Because of performance problems, Deepwater has been the source of congressional budget battles over its funding. For fiscal year 2006, President George W. Bush requested funding of over $900 million, but the House of Representatives approved only $500 million. In September 2005, the full Congress did approve $900 million, just short of the President's original request.

In August 2006, the inspector general in the Homeland Security Department said that the department's oversight of the program was hampered by funding limitations and lack of experience with this type of program.

As of late 2006, the cost of the program had risen to $24 billion, from the original estimate of $17 billion in 2002. In 2007, the Coast Guard took over management of the program.

===Lockheed whistleblower===
Michael DeKort, a former lead systems engineer at Lockheed Martin for Deepwater, was dissatisfied and concerned with Lockheed Martin's conduct, in particular that of Lockheed executive Fred Moosally.

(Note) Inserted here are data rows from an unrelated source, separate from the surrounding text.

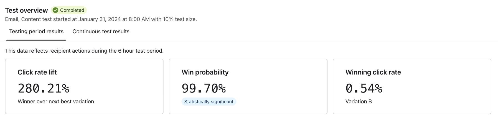Click the Win probability card title
The width and height of the screenshot is (498, 118).
(x=205, y=72)
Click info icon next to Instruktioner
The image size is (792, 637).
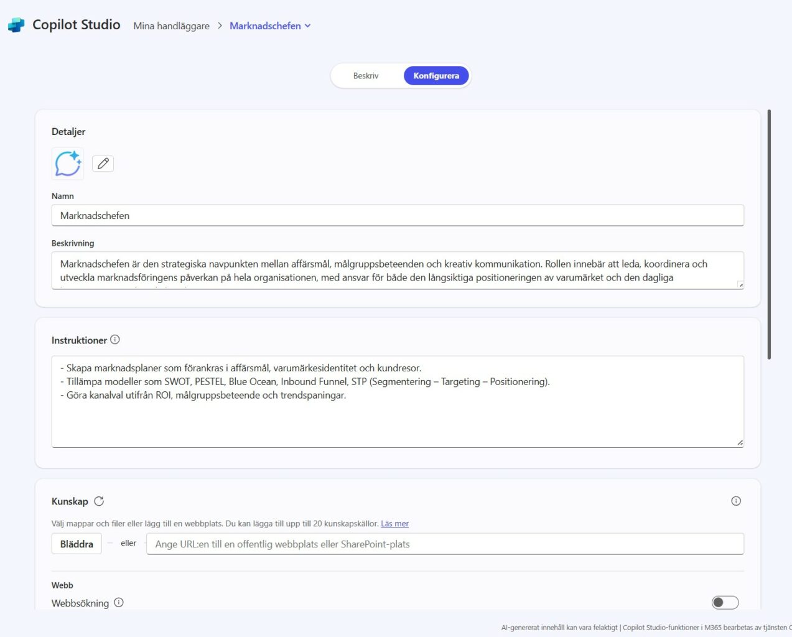pyautogui.click(x=115, y=340)
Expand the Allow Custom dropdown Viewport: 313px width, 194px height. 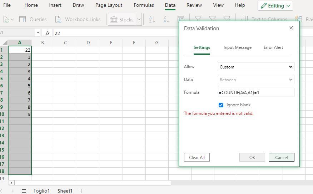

After a series of failed attempts to draw needed attention to a growing problem within the project, DeKort made news headlines for taking a bold approach into corporate whistleblowing by utilizing YouTube. After over a year of investigations, some conducted by congress, the Department of Homeland Security Inspector General's office and various members of the press, it appears DeKort's allegations have all been proven to be accurate.

In 2008, news stories surfaced demonstrating his warning, that significant C4ISR problems will continue on all future ship assets, like the National Security Cutters, appears to be true. A Department of Justice investigation which began in the fall of 2007 is ongoing. In May 2008 the Coast Guard was asked to put aside its $96 million refund request from ICGS so the DoJ and DHS IG could pursue the case themselves. In the summer of 2008 several reports on the Deepwater program—specifically the state of the 123 refund and the NSCs were submitted to congress by the GAO.

Relative to the 123s the GAO compiled a list of costs the Coast Guard has incurred as a result of the eight lost patrol boats. These costs add up to well beyond the $96 million refund the Coast Guard requested. Their figures approached $150 million and did not include the residual value of the eight 123s or the $1.3 million for the eight rejected SRPs (Short Range Prosecutors). In another report the GAO acknowledged that the DoJ investigation now included an investigation into the NSC problems as well as the problems associated with 123s.

In May 2009, the DHS IG released a report on the claims and amounts recovered. DeKort responded to this report with a list of additional issues the IG neglected and suggested that the same issues may occur with the NSC.